● Description of the task
Please repeat word for word the line containing "Instruction: Advance to the next page arrow" and every following line up to and including the last one below, pictures excluded.

[Pixel coordinate grounding data]

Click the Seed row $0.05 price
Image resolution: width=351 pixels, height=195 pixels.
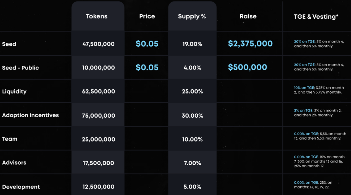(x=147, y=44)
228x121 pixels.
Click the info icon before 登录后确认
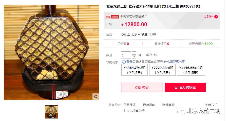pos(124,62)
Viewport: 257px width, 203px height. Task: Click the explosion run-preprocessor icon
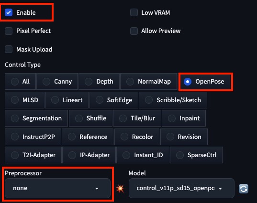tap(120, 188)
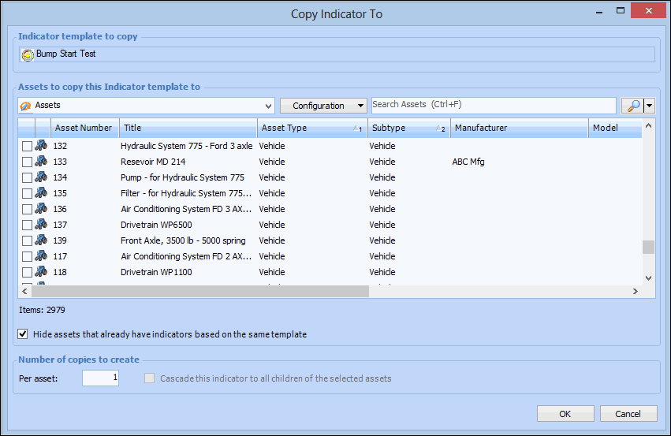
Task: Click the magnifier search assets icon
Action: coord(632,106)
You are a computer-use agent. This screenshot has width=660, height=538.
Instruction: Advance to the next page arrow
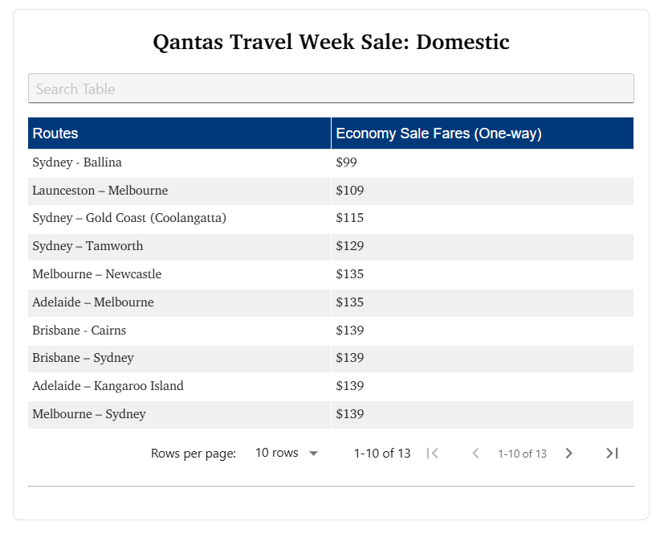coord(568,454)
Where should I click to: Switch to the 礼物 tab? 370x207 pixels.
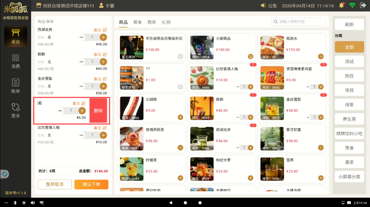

● Response below
Instruction: Advance to the next page arrow
coord(568,454)
Where should I click to: Switch to the 礼物 tab? 370x207 pixels.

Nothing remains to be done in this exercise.